Was passiert, wenn ein Offener Immobilienfonds geschlossen ist?

Zunächst einmal sind die meisten Fonds nur in eine Richtung geschlossen: Die Kapitalanlagegesellschaften (KAG) nehmen keine Fondsanteile mehr zurück, geben allerdings weiter neue Anteile an Anleger aus. Anleger, die Anteile an einem der geschlossenen Fonds besitzen, können ihre Anteile in dieser Situation nur noch über die Börse verkaufen. Dann allerdings müssen sie Preisabschläge gegenüber dem offiziellen Kurs der KAG hinnehmen. Diese bewegten sich Ende des Jahres 2008 zwischen drei und zehn Prozent. Ausgenommen von der Aussetzung der Anteilsrücknahme waren Auszahlpläne privater Anleger, die schon vor den Schließungen eingerichtet worden waren. Anfang Dezember forderte die Bundesanstalt für Finanzdienstleistungsaufsicht (Bafin) die Fondsanbieter zwar auf, auch diese Auszahlpläne zu stoppen, verschiedene Anbieter wie KanAm, Degi und SEB widersetzten sich jedoch.

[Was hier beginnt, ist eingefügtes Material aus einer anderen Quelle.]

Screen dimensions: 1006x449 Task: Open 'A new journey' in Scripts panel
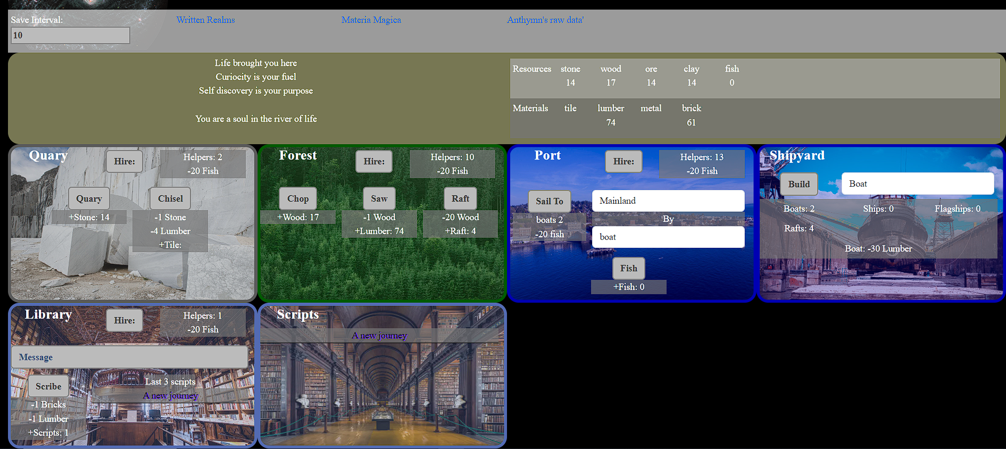click(379, 335)
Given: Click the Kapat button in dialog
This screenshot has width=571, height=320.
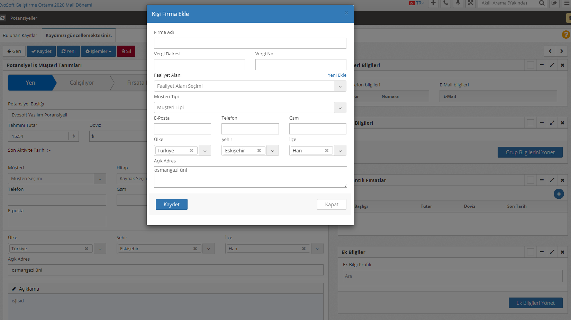Looking at the screenshot, I should click(x=332, y=205).
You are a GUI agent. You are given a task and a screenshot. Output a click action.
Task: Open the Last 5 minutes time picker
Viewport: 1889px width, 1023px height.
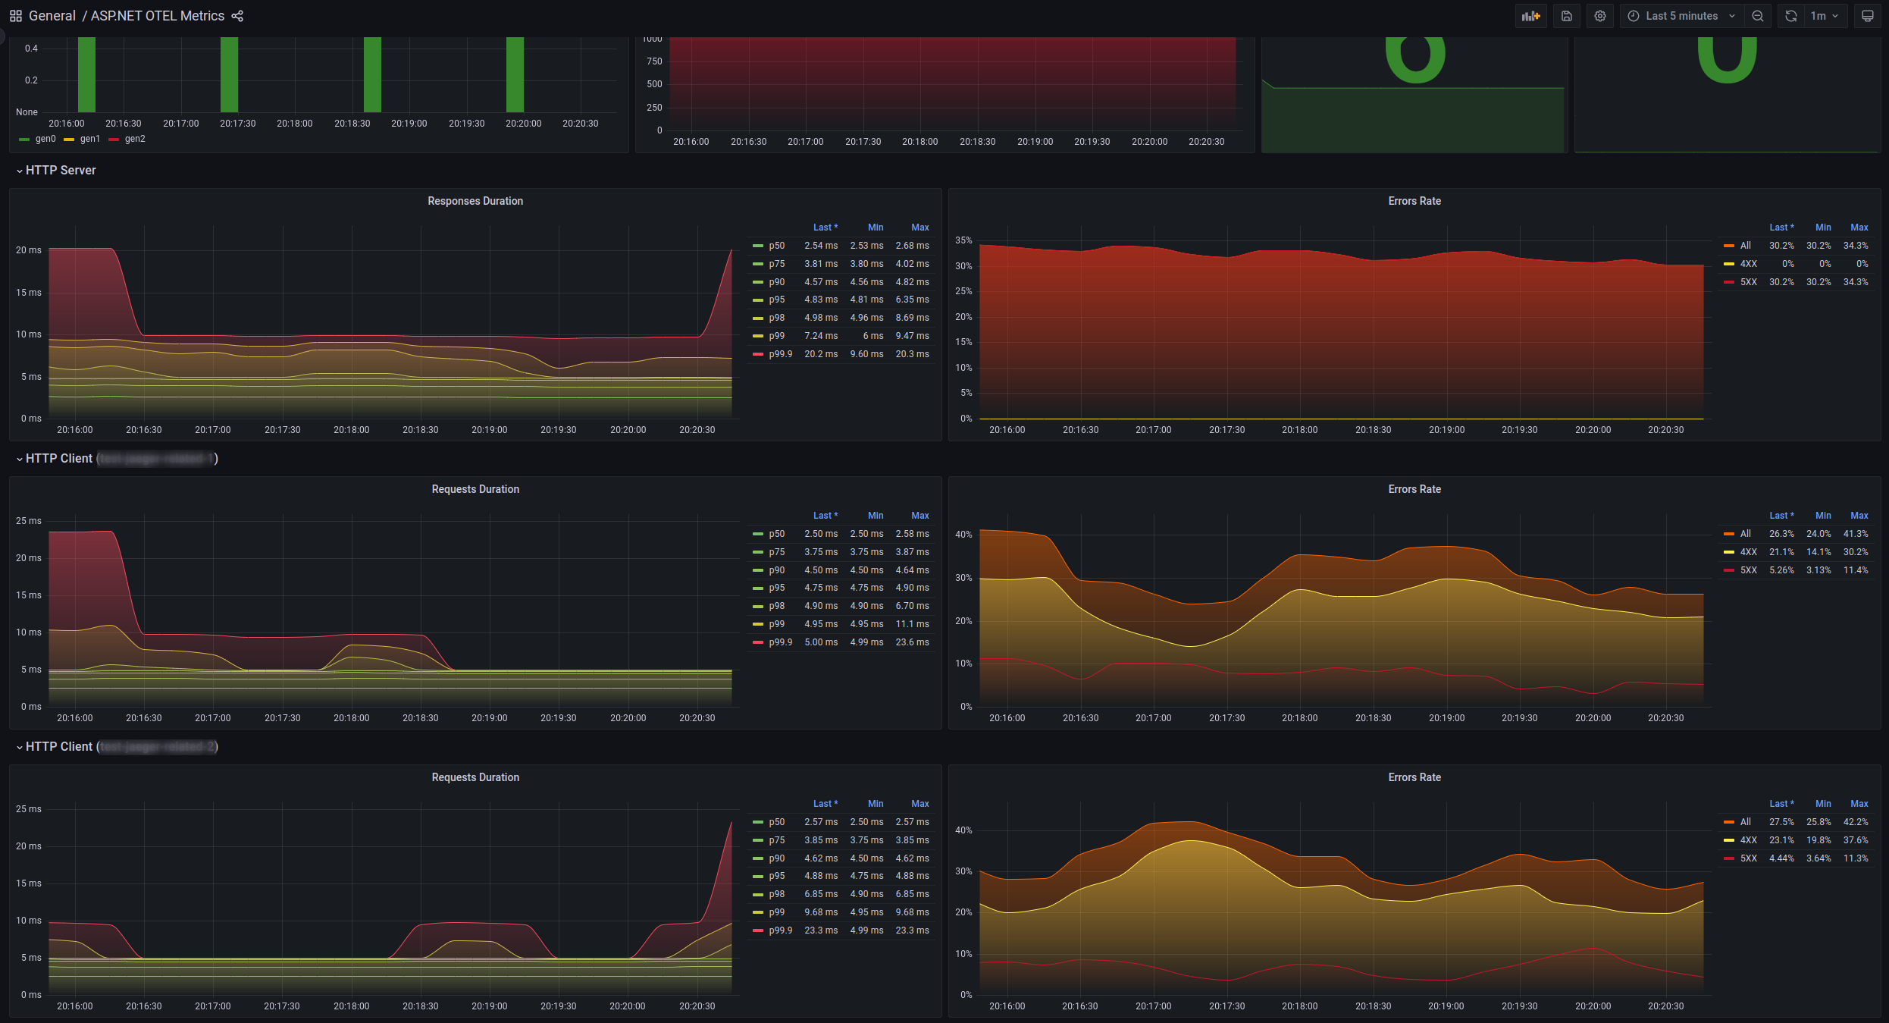(x=1681, y=16)
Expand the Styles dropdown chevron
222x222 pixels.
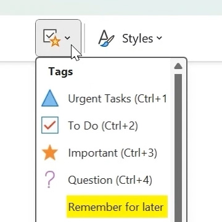pyautogui.click(x=159, y=38)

Die Fondsschließung dient grundsätzlich dem Ziel, die Liquidität des Fonds wieder zu erhöhen. Das geschieht zunächst durch Mieteinnahmen, Zinseinnahmen und die Ausgabe neuer Anteile – soweit Anleger bereit sind, diese in der Krise zu kaufen. Eine weitere Möglichkeit ist der Verkauf von Immobilien.

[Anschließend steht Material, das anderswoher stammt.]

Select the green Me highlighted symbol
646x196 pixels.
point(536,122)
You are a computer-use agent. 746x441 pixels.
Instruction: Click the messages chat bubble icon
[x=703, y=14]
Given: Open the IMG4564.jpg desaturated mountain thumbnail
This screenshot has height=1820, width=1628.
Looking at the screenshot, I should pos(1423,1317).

Wie lange kann die Schließung eines Offenen Immobilienfonds dauern?

Die Kapitalanlagegesellschaften haben ihre Fonds zunächst für drei Monate geschlossen. §81 des Investmentgesetzes sieht vor, dass Offene Immobilienfonds Vermögensgegenstände veräußern müssen, wenn die liquiden Mittel nach Ablauf dieser Frist immer noch nicht ausreichen. In diesem Fall darf die Schließung auf ein Jahr verlängert werden. Nicht erlaubt ist der Verkauf von Immobilien unterhalb des Wertes, den die regelmäßige Bewertung der Objekte durch externe Gutachter ergeben hat. Anleger sind also auch innerhalb dieser verlängerten Frist vor Verlusten durch Notverkäufe geschützt. Dennoch kann der Wert der Fondsimmobilien sinken – dann nämlich, wenn ein Gutachter sie niedriger bewertet als zuvor.

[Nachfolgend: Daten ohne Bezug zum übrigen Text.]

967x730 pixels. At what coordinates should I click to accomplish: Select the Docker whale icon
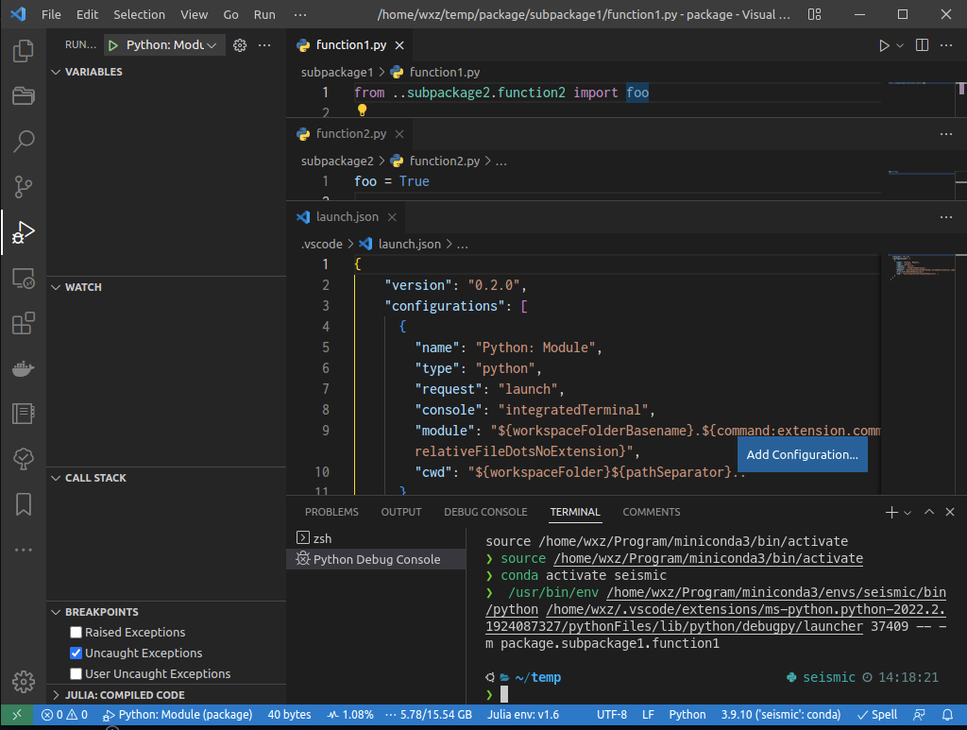[23, 367]
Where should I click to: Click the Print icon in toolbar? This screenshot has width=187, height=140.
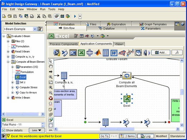[x=32, y=16]
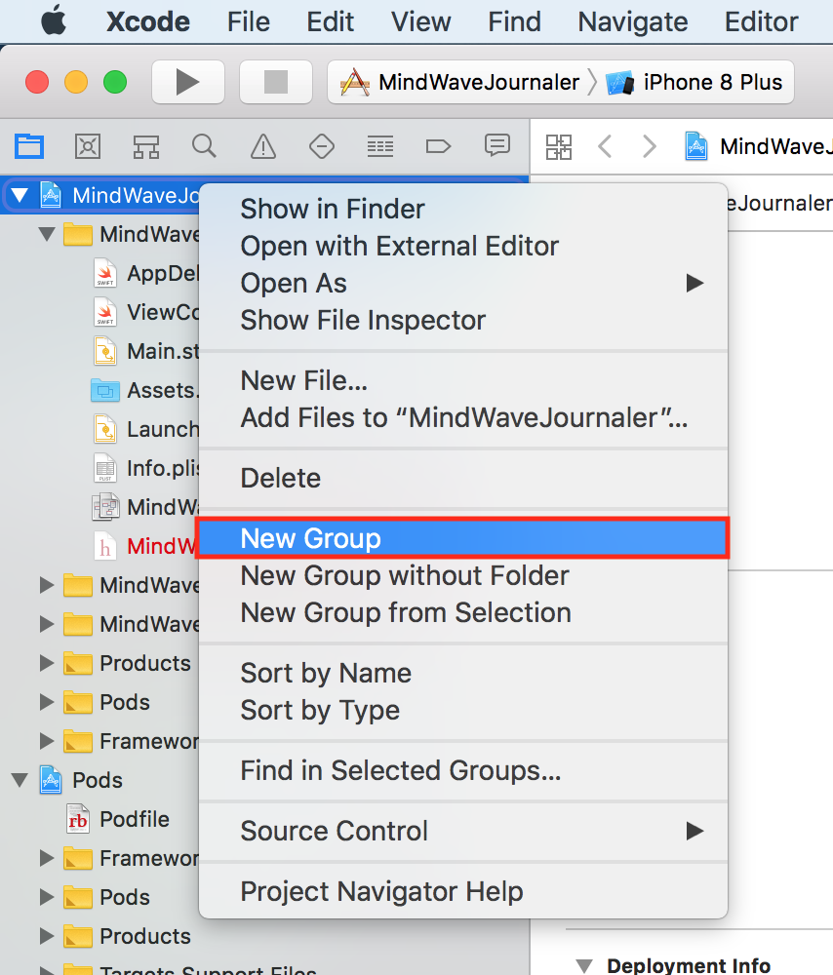This screenshot has width=833, height=975.
Task: Open the Test navigator diamond icon
Action: click(321, 146)
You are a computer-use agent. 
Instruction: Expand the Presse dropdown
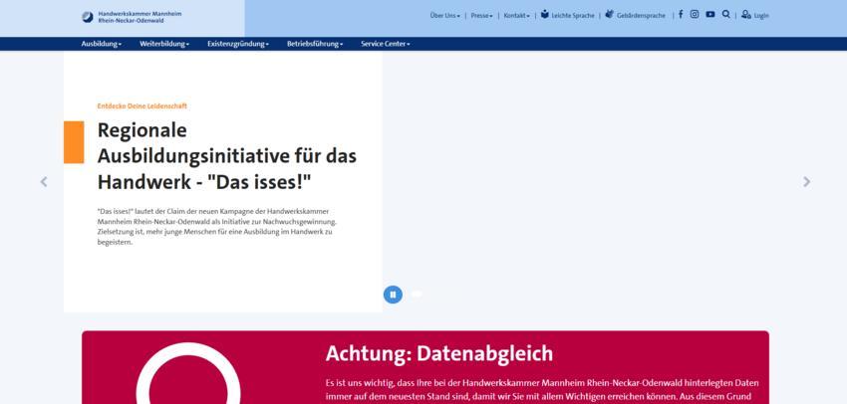coord(481,16)
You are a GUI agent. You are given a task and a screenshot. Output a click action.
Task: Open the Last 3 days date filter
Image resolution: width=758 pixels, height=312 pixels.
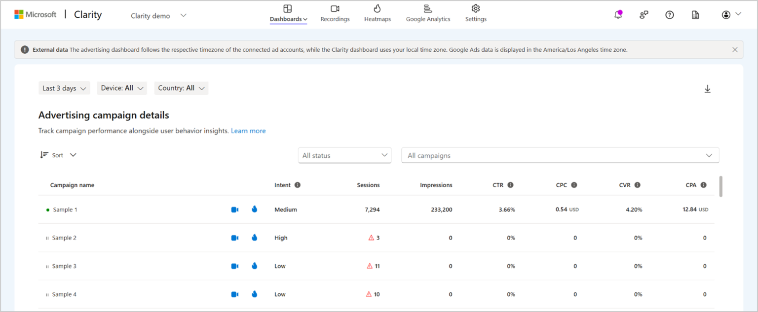point(64,88)
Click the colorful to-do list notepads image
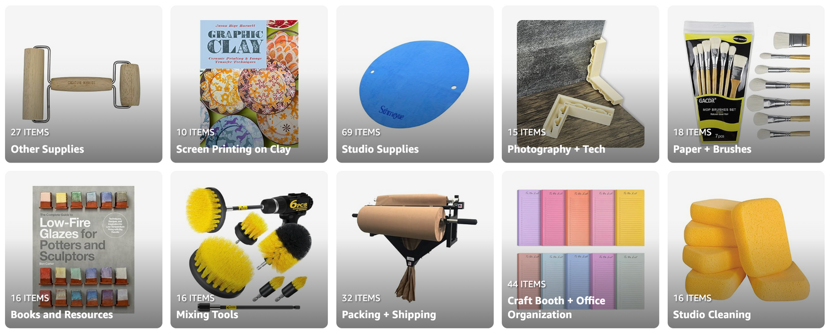This screenshot has height=334, width=832. click(x=581, y=249)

Fondsgesellschaften dürfen die Schließung auf bis zu zwei Jahre verlängern, wenn dies in den Vertragsbedingungen festgelegt ist. Nach Ablauf dieser Frist müssen sie dann allerdings alles tun, um ihre Anteilseigner auszuzahlen: Das Investmentgesetz sieht dann auch vor, Immobilien zu beleihen, um Geld zu beschaffen. Diese Kredite muss die Fondsgesellschaft anschließend durch Verkäufe von Objekten ablösen, „sobald dies zu angemessenen Bedingungen möglich ist.“

Soweit wollen es die Fondsgesellschaften allerdings verständlicherweise nicht kommen lassen. Die Credit Suisse hat deshalb in ihrer Mitteilung zur Aussetzung der Rücknahme von Anteilen ihres CS Euroreal für weitere neun Monate auch versichert: „Die Rücknahme von Anteilscheinen wird voraussichtlich vor Ablauf dieser Frist aufgenommen, sobald die hierzu notwendige Liquidität vorhanden ist.“ Ob das den Anlegern Hoffnung oder doch eher Angst machen sollte, stand nicht in der Mitteilung.